Both she and Niemah Lasco – who lives with her husband, Drew, and 5-year-old daughter, Raquel, on the sixth floor — said their daughters have been bullied and harassed and brought to tears on multiple occasions by guards. Both women said the guards were “being mean just to be mean.

Those who do speak out against the guards are harassed in the hallways and become the victims of unwarranted room inspections, she explained.

“If you complain, they’re going to make your life a living hell,” said Ms. Lasco, who majors in social services at Brooklyn College and holds two part-time jobs. “I’m flabbergasted by the way they treat us – it’s not right.”

Most residents try to avoid the DHS Police officers altogether on Saturday nights, said Ms. Lasco, when the guards congregate in the halls, “get rowdy and bring their liquor and weed or whatever into the building.”

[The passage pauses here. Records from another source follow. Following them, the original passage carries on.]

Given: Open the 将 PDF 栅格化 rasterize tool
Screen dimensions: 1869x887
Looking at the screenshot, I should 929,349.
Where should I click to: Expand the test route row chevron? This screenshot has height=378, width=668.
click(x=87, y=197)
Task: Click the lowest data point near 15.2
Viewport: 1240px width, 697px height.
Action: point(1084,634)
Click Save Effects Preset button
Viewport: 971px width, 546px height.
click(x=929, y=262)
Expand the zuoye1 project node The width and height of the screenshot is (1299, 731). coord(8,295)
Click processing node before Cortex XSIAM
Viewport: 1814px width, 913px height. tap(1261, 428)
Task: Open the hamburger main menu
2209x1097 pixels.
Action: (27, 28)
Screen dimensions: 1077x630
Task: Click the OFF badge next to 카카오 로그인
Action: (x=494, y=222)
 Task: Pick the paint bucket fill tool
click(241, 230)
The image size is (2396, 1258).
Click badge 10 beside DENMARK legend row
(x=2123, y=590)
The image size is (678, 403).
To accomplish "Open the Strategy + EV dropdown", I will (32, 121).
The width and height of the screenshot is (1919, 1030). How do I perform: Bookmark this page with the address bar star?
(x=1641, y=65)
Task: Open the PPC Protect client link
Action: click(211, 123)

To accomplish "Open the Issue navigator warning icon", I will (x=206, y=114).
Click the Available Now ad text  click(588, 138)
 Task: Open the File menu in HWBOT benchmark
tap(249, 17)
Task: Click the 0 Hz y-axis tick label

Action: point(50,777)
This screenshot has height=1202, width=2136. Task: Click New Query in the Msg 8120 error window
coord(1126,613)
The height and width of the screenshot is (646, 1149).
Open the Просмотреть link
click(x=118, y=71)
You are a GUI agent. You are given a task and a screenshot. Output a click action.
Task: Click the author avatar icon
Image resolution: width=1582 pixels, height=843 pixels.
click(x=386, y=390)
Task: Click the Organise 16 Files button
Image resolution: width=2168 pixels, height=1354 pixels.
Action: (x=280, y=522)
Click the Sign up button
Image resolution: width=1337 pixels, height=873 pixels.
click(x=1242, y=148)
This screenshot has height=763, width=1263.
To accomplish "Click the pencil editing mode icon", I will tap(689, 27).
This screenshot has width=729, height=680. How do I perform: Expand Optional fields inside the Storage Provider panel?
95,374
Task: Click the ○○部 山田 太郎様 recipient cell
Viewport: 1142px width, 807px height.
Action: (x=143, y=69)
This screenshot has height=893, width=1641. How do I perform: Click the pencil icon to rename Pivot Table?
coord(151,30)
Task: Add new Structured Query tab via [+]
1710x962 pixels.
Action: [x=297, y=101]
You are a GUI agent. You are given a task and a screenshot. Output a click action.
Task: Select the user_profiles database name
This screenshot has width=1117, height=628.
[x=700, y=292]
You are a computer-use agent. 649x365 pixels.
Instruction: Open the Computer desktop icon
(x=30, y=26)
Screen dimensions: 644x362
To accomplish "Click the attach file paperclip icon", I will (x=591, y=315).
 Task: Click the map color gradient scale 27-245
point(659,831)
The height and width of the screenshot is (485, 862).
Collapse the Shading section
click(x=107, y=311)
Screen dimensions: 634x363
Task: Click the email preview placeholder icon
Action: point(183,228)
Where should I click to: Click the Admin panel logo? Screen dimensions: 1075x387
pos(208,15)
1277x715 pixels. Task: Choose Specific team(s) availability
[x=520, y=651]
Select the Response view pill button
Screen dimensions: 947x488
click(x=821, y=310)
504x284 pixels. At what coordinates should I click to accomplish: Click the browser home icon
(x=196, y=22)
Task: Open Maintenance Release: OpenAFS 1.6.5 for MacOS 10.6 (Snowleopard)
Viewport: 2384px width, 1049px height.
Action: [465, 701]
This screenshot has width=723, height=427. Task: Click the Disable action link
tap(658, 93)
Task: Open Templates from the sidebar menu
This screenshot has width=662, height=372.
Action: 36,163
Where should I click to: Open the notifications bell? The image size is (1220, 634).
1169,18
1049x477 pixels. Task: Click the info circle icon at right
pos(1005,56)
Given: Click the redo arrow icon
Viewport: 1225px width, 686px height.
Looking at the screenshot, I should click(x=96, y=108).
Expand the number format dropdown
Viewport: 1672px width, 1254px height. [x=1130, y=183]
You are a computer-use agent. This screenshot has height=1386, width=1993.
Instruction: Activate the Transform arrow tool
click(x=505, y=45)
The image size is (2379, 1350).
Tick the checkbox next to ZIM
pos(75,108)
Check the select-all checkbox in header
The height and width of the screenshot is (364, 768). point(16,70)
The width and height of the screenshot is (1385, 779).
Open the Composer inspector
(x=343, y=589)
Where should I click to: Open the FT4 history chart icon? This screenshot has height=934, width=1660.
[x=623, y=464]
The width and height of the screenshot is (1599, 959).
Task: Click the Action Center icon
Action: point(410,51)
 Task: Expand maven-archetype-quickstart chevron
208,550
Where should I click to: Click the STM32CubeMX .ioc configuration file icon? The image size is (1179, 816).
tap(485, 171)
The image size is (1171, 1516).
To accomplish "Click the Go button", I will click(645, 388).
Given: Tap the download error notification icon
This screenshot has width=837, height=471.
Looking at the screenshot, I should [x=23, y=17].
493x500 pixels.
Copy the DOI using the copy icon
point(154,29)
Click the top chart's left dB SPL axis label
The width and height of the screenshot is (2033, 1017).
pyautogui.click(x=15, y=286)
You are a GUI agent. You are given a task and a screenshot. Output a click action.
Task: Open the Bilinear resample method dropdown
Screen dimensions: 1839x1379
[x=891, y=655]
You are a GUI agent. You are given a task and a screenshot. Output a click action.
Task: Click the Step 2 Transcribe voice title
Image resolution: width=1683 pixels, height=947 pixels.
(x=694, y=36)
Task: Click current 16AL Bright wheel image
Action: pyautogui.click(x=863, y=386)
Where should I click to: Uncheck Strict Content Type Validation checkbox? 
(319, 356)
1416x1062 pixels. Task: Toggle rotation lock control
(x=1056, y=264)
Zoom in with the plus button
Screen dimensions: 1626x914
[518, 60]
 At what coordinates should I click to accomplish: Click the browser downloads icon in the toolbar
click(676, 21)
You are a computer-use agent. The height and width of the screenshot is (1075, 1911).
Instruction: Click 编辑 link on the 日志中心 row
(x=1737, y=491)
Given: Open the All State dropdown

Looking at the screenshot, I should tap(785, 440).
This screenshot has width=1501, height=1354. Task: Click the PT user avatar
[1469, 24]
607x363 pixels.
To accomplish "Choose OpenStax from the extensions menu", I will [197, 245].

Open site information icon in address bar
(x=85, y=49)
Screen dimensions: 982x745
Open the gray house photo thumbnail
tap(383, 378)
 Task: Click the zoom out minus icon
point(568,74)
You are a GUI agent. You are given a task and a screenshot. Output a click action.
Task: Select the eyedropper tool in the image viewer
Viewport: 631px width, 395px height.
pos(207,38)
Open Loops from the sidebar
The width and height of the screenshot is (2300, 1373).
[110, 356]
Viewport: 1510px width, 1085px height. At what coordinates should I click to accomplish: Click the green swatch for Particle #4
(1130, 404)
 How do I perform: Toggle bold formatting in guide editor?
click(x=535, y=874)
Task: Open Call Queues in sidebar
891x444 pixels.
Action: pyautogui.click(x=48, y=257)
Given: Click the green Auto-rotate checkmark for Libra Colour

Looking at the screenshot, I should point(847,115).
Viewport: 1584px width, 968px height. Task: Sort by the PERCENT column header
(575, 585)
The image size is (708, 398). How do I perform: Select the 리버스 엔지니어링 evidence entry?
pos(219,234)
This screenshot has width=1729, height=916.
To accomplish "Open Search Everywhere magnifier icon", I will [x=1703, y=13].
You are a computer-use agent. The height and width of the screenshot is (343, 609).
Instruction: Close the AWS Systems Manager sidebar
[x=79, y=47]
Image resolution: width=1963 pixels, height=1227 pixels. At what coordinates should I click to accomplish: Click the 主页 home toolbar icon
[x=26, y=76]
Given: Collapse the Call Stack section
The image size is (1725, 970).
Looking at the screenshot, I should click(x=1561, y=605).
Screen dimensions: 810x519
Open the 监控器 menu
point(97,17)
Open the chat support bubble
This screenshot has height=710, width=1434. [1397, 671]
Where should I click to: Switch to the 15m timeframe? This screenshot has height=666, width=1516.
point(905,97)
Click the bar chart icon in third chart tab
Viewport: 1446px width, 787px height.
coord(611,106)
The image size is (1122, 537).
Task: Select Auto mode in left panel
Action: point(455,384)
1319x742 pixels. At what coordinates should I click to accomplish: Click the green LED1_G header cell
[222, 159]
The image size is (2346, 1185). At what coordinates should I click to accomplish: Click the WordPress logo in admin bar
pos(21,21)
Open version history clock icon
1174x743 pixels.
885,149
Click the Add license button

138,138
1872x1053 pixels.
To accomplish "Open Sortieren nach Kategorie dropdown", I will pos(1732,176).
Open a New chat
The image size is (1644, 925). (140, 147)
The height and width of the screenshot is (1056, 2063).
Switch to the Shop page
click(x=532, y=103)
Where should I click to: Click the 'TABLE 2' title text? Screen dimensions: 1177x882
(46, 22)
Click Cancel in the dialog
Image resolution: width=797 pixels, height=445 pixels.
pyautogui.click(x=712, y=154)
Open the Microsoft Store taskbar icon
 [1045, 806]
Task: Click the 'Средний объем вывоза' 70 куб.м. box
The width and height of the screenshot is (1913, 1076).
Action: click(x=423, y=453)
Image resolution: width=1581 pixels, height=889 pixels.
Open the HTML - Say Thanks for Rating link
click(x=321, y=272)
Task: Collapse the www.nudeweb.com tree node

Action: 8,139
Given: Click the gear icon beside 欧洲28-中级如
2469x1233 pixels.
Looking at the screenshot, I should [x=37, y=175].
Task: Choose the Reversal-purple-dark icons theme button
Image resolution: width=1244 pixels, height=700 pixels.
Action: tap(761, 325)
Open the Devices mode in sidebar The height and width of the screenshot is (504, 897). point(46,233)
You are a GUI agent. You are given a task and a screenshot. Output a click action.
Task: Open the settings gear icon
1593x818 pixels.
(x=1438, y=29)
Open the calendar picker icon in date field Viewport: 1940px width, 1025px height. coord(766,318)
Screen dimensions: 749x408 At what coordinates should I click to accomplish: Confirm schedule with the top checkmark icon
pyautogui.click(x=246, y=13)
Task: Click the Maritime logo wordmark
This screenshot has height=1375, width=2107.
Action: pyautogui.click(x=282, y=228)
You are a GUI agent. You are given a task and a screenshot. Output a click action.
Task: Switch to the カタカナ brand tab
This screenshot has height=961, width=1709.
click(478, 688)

“Saturday night is just a free for all,” Ms. Lasco said. “The guards are allowed to just hang out and be loud in the hallways. They chill in their own little group and you know you can’t approach any of them if they’re being too loud or obnoxious. It’s just better for most people to be quiet and keep the peace. I can’t blame them.”

The DHS declined to comment on any knowledge of an “environment of silence” or guards bringing drugs and alcohol into the shelter.

Dr. Glose, however, said SNAP’s Auburn Independence Monitoring Committee documented numerous resident concerns about DHS police – as well as vermin infestation, lack of adequate heat, expired frozen meals, and other issues – and presented them to DHS commissioner Seth Diamond at several meetings held at SNAP headquarters on Myrtle Avenue.

“The DHS has been very reluctant to realize they have these problems going on in the first place, let alone act on them properly,” Dr. Glose said. “We have constantly invited DHS to hear out the complaints of their residents, but after a few times, they realized they had no legal obligation to be here and they stopped showing up. That was that.”

In 2011, control of the monitoring committee was transferred to the health, environment and social services committee of Community Board 2 because Dr. Glose said she thought CB2 would “have more pull and influence” when trying to set up meetings with DHS commissioner Seth Diamond.

Despite the setbacks, Dr. Glose admitted that she and her SNAP colleagues were recently successful in pressing the DHS to launch an investigation about a case manager at the shelter who allegedly “reeked of alcohol” while he was working. The worker was promptly fired, Dr. Glose said, a minor victory in a major war for the 250-plus individuals living in the shelter. The DHS declined to comment.

While SNAP and CB2 have worked together to force the DHS to make some changes, such as the installation of new windows to improve heating conditions and opening up 100 spots for residents’ children in four local daycares, larger issue lie ahead, such as the renovation of bathrooms and overhauling the ever-faulty elevator system, Dr. Glose said.

Patrick Markee, policy director of the Coalition for the Homeless, points to more than a decade of unsafe and unclean conditions at the city-run shelter as a major factor behind the tense relationship between residents and DHS guards at Auburn, one of eight homeless shelters in Fort Greene and one of the largest family shelters in New York City.

The DHS’ daily census report on May 22 shows a total of 48,765 homeless shelter residents throughout New York City. More than 20,000 of those homeless shelter residents are children.

“These residents having to put up with these problems on an everyday basis takes time away from the real point of being in the shelter – trying to get back on your feet and finding affordable housing,” he said.